Cherie Priest's Bad Sushi is a pretty straight-forward horror piece in which sushi turns sour. The interesting protagonist (old Japanese ex- WWII combatant living in the USA) keeps the story rolling and me off sushi for about a week.

The second story, Daydreams, by Lavie Tidhar is good even by Tidhar standards. Set in the universe of Gunslinger of Chelem (a previous Apex story), it depicts a world in which dreams come real and super-detectives in the REM unit of the police force go into the field (not) counting sheep and clutching their teddy-bears.
The action is gripping (and freaking weird) and the conclusion, like most of Tidhar's stuff, is inconclusive but strangely satisfying.

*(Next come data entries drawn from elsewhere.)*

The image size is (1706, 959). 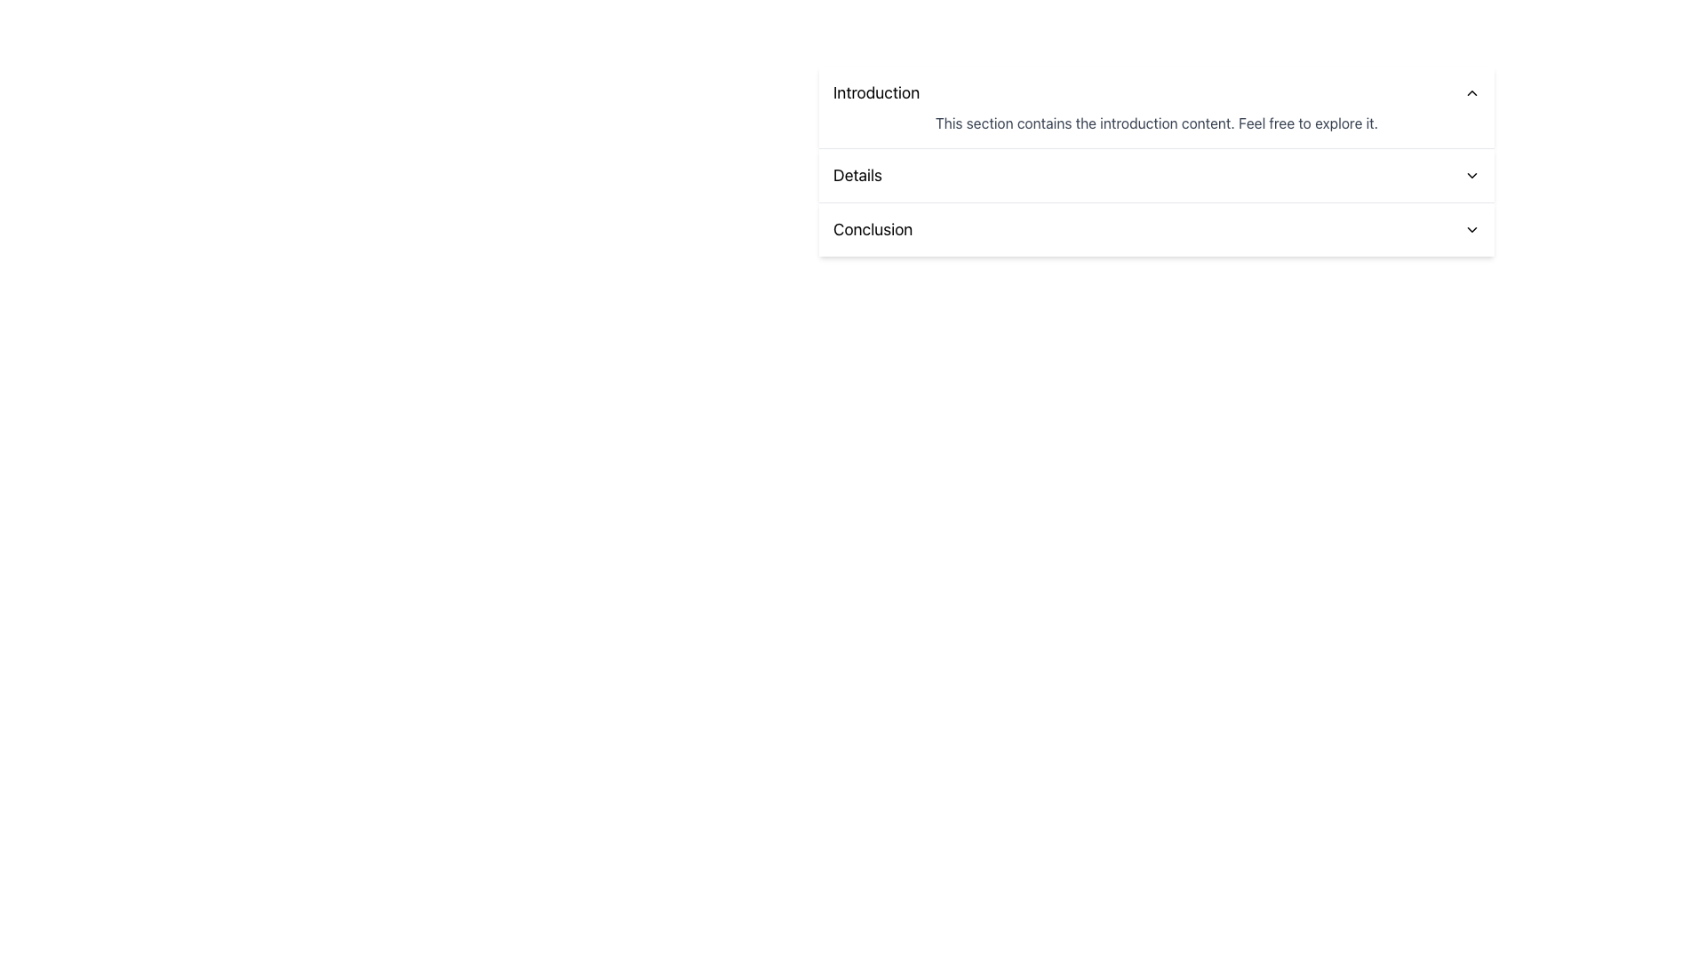 What do you see at coordinates (1471, 92) in the screenshot?
I see `the Chevron toggle icon on the right side of the 'Introduction' section` at bounding box center [1471, 92].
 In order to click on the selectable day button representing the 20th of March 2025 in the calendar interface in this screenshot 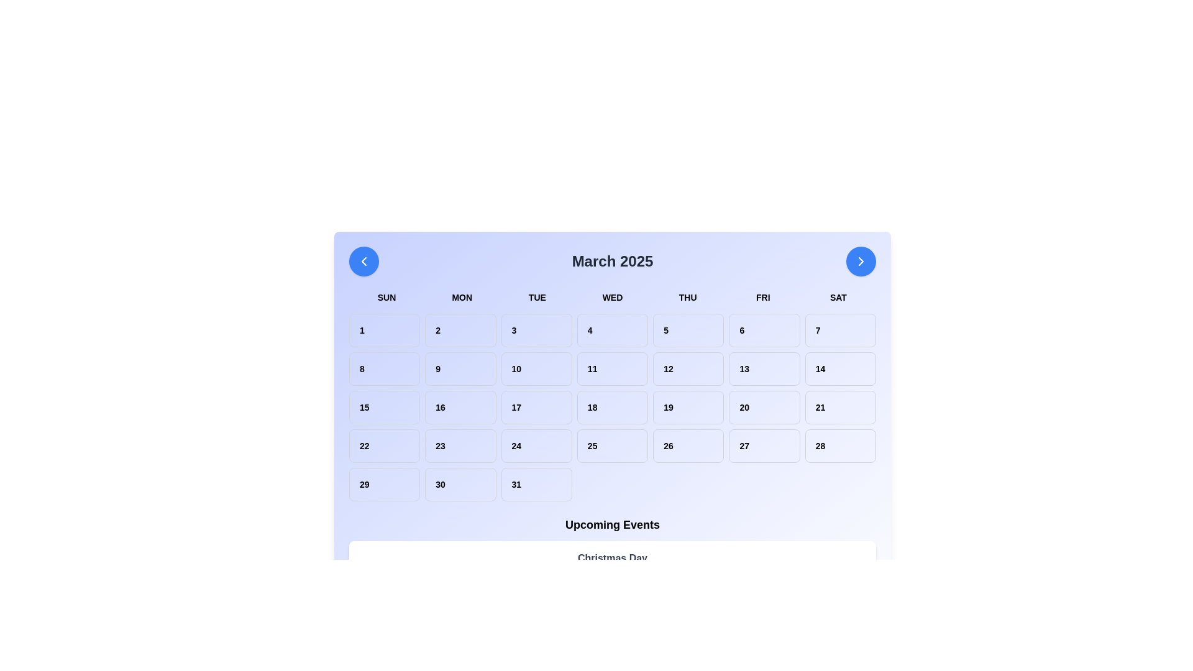, I will do `click(764, 407)`.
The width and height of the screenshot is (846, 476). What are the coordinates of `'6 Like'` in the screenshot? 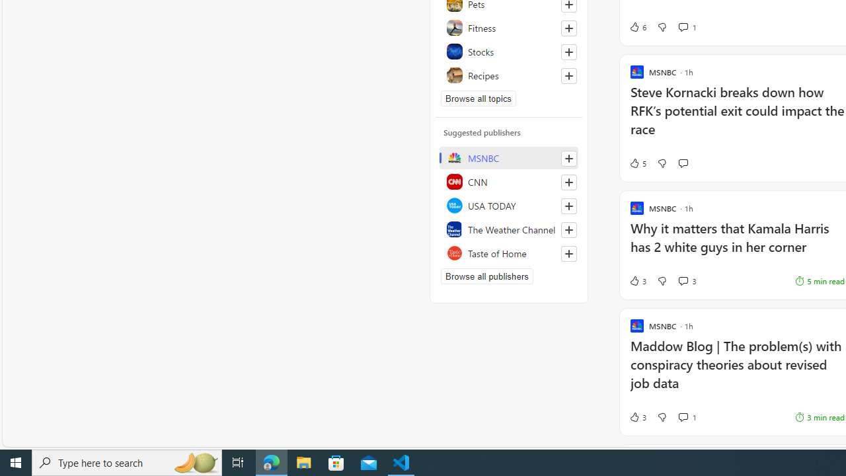 It's located at (637, 27).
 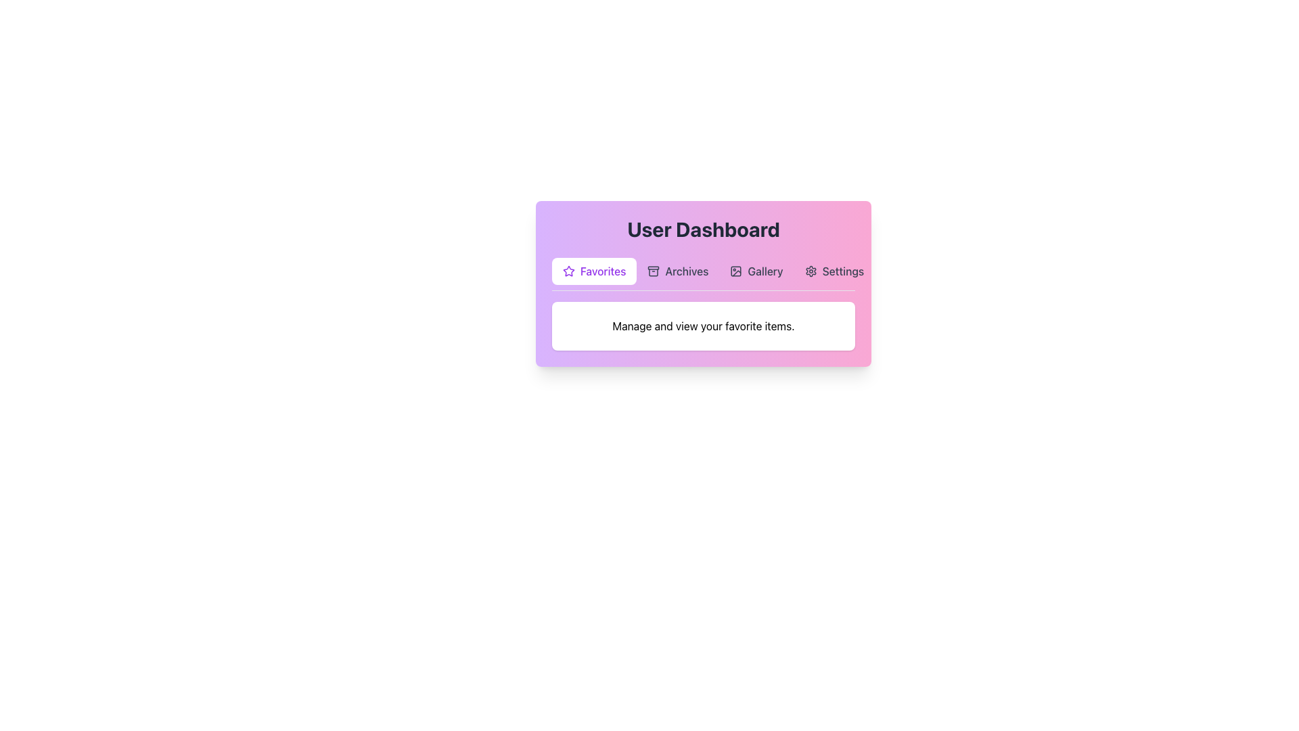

What is it about this guy that reminds me of Frank Herbert? You read his stories and "get" only 10% of the plot, all the while wishing that you were more intelligent because that glimpse tells you the other 90% must be awesome. I wonder if it's not all a facade, make-believe that there's stuff hidden between the lines when there isn't. Either way, the technique works. It makes me feel like I've been transported into a future that I, poor twenty-first century mortal that I am, cannot begin to comprehend. This isn't the first (or fourth) Tidhar story I've read, but I'm sure going to keep on the lookout for more of his work.

What if ghosts didn't turn up to identify their killer? Memories of the Knacker's Yard, by Ian Creasey, explores this possibility. In a world where murder investigations should be easy-peasy, Malcolm Chenier finds himself pursuing the slasher, a killer whose motive are souls.

The world-building in this piece is gorgeous and the well-paced plot leads to a psychologically acute end.

In Pigs and Feaches by Patrice E. Sarath. A virus called super-A (super-Alzheimers) spreads through brains and leaves them plaque-ridden and mushy. Is there something left underneath dementia?

Part 2 of Cain XP11 by Geoffrey Girard. I'll leave this until I have read the whole story.

Monument, by Nancy Fulda is this issue's Parting Shot. Loss, regret, misunderstanding and the good writing you'd expect from Nancy Fulda.

viernes, 3 de agosto de 2007

Sale to Apex!

Apex Digest has agreed to publish "Dear Diary" for the Apex parting shot. "Dear Diary" belongs to a series of short shorts that are going up at the Daily Cabal.

I'm real proud of my little story. I'm very fond of Apex and I've been trying to get in for a while.

The only bummer is that I was planning on posting a review of Apex 10 this week and this sort of screws with that. But, what the hell, everyone knew I was partial to Apex anyway (why else would I try to be published there?), so I'll simply do my best to give a straight review and hope that the three people who bother to read this blog don't mind.